Patients and Methods: This study was done on 30 psoriatic patients who have metabolic syndrome, 30 psoriatic patients without metabolic syndrome and 30 sex- and age-matched healthy volunteers as controls. Written consent was signed by each participant before initiation of the study. All patients undergone full history taking, general examination and PASI scoring for psoriasis severity. Serum samples from all participants undergone routine investigations and clusterin levels were determined by ELISA.
Results:clusterin levels showed no difference between patients and controls with no difference in clusterin levels among patients with and without metabolic syndrome.
Conclusion: Based on our results clusterin has no role in psoriasis pathogenesis, in psoriasis comorbidities, clusterin has no role in disease severity and we cannot ensure its role in the mechanism of CV risks with psoriasis.

Keywords

Full Text

INTRODUCTION

Psoriasis is a common long standing immune-related disease that affects 1% - 3% of the general people and is characterized by inflammation and hyperproliferation of epidermal cells.^1,2However, it has been known to be a systemic disorder related to metabolic syndrome including obesity, insulin resistance, hypertension and atherogenic dyslipidemia.³The intensity of inflammation and skin changes in psoriasis may not only indicate the severity of psoriasis but also that of other systemic pathologies.⁴

Psoriasis patients had higher rates of insulin resistance, hypertension, dyslipidemia, and obesity which are risk factors for further cardio-vascular problems.¹There are higher morbidity and mortality rates in psoriatic patients with atherosclerosis and cardiovascular diseases.⁴ previous studies found that there was no increased mortality rate for outpatient psoriatic patients, but there was an increased mortality rate from cardiovascular diseases among hospitalized psoriatic patients.^5,6

Clusterin "apolipoprotein J" is a disulfide glycoprotein with its code at chromosome 8 which called the CLU gene. It shares in the antiapoptotic process, so plays a role in neurodegenerative disorders, inflammation and tumors.⁷CLU plays an important role in metabolic disorders linked with inflammation and oxidative stress such as diabetes, obesity, atherosclerosis and insulin resistance.^8,9

Clusterin is a protein element of high-density lipoproteins. It had a protective role in myocarditis and athero-sclerosis. It could be considered as an inhibitor of future coronary events ¹⁶. But recently Zhu et el. found that clusterin increased in patients with early coronary artery diseases.¹⁵

Buquicchio et al. found that clusterin is elevated in psoriatic patients having comorbidites like metabolic syndrome and cardiovascular diseases, and suggested further studies to strengthen the value of serum levels of clusterin / apo J and to suggest its use as a new marker in psoriasis.¹⁰ Garcia- Rodriguez et al. observed that plasma clusterin was reduced in psoriasis patients compared with healthy controls but the study had a small sample size.¹⁴ while, Ataseven et al. reported that there was no difference in clusterin levels among psoriatic patients and controls.¹²

The aim of this work to define the level of clusterin among psoriatic patients in comparison to normal controls, to compare clusterin levels in psoriatic patients having and not having metabolic syndrome and to define the role of clusterin levels in disease severity.

PATIENT AND MATERIALS

This study is a case-control study. It was done on 60 psoriatic patients and 30 sex- and age-matched healthy people. They were enrolled from Dermatology Outpatient Clinic at El-Hussein University Hospital and Kobry Al-Kobba Military Hospital in the period from 1/1/2019 to 15/9/2019.

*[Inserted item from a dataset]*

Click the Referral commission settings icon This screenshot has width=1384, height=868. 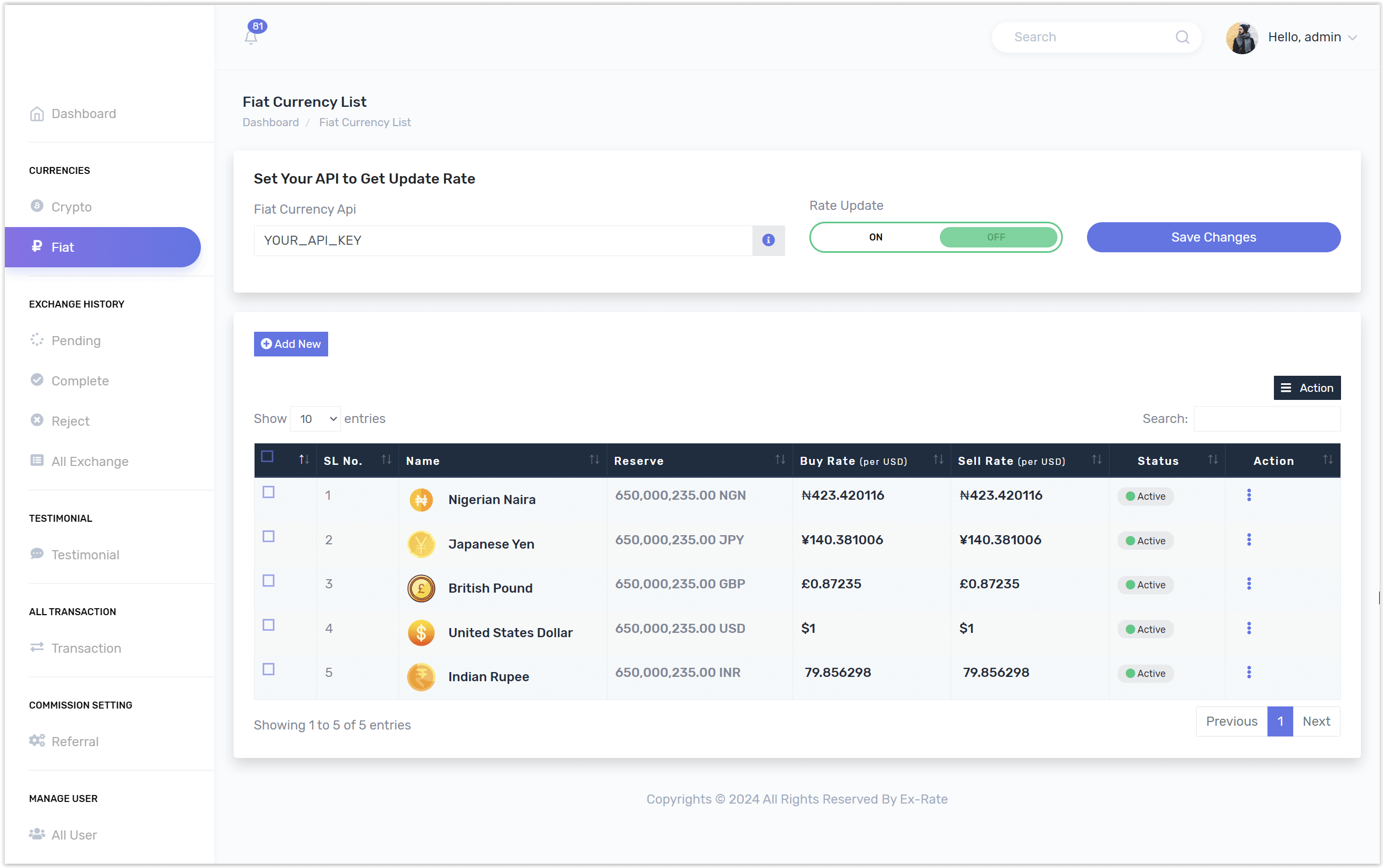pyautogui.click(x=37, y=741)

All psoriasis patients have severe psoriasis vulgaris with PASI > 10. On the other hand, patients with other types of psoriasis (other than vulgaris), mild psoriasis (PASI < 10) and known cardiac patients were excluded.

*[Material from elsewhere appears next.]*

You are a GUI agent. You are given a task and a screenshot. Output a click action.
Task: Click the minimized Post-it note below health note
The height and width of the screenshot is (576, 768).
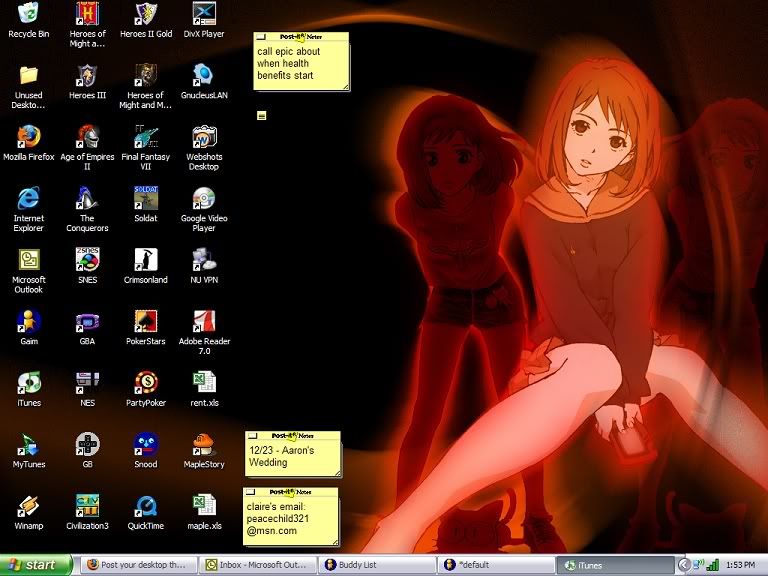[x=262, y=115]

Patients with metabolic syndrome had at least 3 of the following: Serum triglycerides 150 mg/dl or above, abdominal obesity with a waist circumference of 102 cm or more in males and 88 cm or more in females, HDL cholesterol 40 mg/dl or lower in males and 50 mg/dl or lower in females, Fasting blood glucose of 100 mg/dl or above and Blood pressure of 130/85 or more.

All subjects signed consent to participate in this work after an explanation of the steps of the study. The study was accepted by research ethical committee at Al-Azhar University and fulfilled all the ethical aspects required in human research.

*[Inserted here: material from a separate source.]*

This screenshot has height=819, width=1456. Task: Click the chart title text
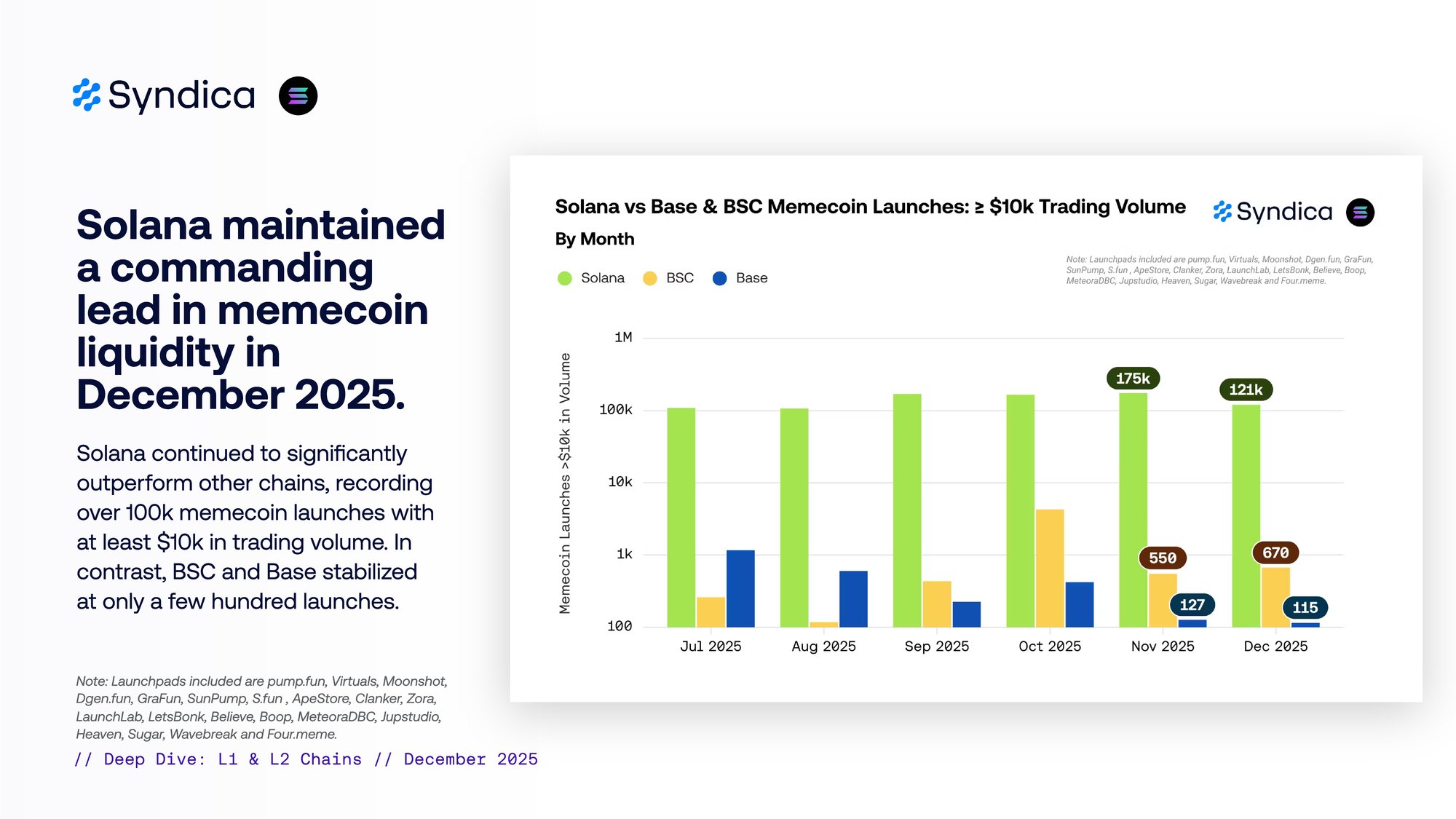[870, 207]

The study had 30 patients had psoriasis only (group B) and 30 patients had psoriasis and metabolic syndrome (group A) and 30 sex and age-matched healthy people (group C).

All patients undergone full History taking [personal history, present illness, family history, other dermatological or systemic diseases, and previous therapy]. written consent was signed by each participant before initiation of the study.

In addition, all patients were subjected to general examination and PASI scoring which estimates the disease severity in relation to three parameters including redness [R], thickness [infiltration] [T] and scaling [desquamation] [S].¹¹

Venous blood sample (3 ml) was collected from psoriatic patients and controls and left to clot for 20 minutes at ordinary temperature. The sample was centrifuged at a speed of 2000 - 3000 r.p.m for 20 minutes, and serum was taken and left at -20˚C till assayed.

Routine investigations were done as CBC, FBS, 2 hpp blood sugar, total cholesterol, triglyceride, LDL and HDL.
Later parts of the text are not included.